Task prompt:
Find every line in the data that contains the word "plus". Return each of those lines.

Dataset extract:
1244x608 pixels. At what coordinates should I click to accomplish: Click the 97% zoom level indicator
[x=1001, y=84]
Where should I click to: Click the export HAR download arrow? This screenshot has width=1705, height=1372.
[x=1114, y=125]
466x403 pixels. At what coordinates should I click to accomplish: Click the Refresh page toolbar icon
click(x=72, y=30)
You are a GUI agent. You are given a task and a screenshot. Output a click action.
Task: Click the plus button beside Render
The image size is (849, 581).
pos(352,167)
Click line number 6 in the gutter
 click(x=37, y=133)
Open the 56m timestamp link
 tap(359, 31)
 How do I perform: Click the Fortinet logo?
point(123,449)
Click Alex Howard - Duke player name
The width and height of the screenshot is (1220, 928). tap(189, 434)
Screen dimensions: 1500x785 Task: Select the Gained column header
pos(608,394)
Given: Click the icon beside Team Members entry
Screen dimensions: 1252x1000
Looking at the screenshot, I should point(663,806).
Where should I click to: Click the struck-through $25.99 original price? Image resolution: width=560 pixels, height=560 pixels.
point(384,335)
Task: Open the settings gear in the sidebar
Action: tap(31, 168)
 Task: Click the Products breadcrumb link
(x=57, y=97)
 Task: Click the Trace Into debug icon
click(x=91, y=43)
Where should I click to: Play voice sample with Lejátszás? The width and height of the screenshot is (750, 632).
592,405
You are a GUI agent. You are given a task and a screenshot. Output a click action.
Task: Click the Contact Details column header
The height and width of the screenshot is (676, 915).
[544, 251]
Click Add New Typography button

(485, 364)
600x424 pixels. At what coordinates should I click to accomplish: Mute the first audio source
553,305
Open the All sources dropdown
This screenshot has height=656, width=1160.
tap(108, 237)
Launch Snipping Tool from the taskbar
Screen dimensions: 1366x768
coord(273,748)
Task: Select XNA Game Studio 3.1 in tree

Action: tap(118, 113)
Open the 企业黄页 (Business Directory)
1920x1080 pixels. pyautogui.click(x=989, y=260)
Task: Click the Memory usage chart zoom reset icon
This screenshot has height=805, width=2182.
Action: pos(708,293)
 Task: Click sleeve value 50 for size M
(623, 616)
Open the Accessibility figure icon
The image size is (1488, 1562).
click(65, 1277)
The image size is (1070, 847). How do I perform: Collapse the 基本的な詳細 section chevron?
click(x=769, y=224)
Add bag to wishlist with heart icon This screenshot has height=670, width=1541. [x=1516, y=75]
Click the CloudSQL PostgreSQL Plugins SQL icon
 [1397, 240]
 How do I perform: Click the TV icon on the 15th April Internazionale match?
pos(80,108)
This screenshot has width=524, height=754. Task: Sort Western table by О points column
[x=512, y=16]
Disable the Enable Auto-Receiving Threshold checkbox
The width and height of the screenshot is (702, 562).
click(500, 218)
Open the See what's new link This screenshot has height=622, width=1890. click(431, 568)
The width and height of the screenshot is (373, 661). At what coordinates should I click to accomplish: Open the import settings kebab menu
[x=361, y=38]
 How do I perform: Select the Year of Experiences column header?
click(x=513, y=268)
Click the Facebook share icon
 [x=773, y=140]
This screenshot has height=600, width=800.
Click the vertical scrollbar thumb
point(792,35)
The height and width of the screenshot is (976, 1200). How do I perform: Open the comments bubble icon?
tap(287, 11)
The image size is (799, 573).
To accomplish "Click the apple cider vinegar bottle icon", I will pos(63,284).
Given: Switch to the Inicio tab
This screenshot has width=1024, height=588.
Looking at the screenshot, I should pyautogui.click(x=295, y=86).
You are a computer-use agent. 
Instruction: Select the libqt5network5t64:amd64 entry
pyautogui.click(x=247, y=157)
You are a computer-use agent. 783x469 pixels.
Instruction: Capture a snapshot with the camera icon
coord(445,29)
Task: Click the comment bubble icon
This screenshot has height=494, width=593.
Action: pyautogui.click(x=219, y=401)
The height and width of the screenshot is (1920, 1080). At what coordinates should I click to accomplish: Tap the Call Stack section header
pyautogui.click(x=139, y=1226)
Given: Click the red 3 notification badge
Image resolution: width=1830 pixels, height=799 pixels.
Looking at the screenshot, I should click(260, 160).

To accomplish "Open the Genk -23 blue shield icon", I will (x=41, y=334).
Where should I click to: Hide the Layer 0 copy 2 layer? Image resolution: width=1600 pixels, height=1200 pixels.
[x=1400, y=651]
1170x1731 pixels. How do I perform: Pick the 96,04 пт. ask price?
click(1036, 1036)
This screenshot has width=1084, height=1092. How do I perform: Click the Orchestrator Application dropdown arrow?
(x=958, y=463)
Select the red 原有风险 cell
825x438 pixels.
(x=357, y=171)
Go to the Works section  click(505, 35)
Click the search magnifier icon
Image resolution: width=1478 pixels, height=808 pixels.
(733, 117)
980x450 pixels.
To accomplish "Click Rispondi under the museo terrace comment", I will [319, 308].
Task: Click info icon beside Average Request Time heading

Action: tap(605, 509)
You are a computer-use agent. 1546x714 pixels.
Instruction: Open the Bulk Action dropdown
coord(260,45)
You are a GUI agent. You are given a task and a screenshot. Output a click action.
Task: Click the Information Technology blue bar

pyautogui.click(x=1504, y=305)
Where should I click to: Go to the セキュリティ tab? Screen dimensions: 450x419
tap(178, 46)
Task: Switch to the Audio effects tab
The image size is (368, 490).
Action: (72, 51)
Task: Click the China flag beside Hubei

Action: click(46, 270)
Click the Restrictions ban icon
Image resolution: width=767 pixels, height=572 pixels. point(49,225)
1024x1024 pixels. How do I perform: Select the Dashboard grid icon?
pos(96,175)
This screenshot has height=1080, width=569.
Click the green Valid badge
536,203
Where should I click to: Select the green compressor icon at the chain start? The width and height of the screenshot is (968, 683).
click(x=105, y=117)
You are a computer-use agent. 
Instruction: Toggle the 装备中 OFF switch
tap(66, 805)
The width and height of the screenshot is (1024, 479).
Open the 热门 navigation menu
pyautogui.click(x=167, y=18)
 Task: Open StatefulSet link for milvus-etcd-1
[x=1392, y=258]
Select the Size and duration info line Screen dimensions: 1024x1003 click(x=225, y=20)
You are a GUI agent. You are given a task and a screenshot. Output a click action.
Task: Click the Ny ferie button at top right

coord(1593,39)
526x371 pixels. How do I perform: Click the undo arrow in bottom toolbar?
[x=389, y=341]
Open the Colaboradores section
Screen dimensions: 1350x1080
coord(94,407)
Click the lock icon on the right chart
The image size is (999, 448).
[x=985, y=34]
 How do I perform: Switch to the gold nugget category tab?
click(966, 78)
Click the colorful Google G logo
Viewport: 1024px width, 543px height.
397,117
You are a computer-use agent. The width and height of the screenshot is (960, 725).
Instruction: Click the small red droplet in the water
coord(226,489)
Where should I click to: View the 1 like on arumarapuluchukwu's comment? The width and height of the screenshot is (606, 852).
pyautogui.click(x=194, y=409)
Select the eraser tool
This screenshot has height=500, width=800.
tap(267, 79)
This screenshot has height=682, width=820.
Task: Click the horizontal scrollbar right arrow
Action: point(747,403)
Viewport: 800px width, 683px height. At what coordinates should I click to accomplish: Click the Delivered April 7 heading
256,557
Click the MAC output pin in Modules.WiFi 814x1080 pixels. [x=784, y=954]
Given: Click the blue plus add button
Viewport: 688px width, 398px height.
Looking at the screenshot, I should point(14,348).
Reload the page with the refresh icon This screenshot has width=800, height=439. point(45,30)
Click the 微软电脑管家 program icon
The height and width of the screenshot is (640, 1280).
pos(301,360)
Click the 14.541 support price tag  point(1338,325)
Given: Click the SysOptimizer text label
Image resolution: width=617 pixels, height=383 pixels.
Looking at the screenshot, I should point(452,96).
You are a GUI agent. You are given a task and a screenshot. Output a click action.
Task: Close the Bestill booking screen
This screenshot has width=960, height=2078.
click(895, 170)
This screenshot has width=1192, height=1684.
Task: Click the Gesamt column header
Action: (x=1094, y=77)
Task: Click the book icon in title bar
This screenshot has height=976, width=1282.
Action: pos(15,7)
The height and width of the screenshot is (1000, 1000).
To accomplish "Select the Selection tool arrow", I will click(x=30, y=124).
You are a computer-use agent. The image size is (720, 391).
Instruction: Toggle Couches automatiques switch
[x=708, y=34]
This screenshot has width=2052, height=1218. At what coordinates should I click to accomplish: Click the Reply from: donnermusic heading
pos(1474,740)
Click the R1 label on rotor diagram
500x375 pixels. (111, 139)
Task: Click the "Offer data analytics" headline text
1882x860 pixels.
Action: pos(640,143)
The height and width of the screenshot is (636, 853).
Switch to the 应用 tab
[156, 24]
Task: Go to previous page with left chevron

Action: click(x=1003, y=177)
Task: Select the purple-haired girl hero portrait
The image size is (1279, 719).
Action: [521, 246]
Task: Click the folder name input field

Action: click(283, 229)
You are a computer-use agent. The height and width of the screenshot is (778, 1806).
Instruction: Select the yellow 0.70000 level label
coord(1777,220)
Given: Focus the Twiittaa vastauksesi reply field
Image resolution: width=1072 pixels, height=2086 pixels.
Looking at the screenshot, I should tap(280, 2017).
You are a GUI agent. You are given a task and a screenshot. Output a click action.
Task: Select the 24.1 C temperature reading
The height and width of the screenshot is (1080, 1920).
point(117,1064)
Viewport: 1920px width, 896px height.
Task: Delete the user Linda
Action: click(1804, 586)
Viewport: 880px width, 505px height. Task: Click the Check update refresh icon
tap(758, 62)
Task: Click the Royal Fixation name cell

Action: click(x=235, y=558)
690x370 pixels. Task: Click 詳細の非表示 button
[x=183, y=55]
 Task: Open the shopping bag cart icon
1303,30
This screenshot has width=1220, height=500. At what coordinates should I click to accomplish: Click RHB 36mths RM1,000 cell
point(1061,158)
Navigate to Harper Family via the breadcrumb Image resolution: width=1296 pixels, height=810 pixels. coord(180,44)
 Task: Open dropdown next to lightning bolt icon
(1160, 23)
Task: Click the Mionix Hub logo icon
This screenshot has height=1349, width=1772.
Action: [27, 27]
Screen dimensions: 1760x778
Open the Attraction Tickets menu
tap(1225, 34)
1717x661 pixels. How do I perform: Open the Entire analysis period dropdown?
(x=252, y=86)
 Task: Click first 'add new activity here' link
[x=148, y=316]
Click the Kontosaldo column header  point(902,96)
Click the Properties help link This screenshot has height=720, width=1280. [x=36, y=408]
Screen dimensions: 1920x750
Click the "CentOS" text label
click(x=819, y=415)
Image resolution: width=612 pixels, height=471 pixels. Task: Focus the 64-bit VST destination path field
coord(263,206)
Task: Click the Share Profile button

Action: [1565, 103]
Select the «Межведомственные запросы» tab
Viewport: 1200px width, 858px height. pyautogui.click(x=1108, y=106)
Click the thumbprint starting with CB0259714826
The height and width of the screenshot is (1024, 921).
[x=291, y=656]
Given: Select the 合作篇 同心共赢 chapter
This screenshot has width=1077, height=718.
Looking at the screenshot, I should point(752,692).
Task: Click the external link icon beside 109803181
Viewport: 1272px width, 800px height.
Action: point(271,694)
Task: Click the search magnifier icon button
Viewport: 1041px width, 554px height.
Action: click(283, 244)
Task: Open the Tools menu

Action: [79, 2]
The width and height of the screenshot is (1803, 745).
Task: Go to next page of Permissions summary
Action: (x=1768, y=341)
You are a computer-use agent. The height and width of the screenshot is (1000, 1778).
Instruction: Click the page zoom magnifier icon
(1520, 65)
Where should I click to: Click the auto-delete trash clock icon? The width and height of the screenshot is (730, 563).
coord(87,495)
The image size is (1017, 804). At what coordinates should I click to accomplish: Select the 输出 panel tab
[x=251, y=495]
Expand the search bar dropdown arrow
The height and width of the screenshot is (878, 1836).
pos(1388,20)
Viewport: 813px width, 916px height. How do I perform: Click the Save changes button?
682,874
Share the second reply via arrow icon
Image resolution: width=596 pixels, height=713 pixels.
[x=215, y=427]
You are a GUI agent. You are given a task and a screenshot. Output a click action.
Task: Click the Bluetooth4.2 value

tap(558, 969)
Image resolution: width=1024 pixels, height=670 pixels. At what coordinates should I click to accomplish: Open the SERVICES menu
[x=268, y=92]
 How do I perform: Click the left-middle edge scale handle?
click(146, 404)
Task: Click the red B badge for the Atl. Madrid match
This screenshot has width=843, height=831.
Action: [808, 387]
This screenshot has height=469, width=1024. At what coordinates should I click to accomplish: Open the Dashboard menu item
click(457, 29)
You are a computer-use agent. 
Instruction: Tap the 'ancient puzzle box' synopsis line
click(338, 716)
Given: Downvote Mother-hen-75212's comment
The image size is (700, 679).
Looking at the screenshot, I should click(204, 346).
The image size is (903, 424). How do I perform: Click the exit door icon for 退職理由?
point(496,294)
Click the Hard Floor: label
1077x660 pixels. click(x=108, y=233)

Task output:
Task: Click the plus button beside Render
Given: Click the blue plus add button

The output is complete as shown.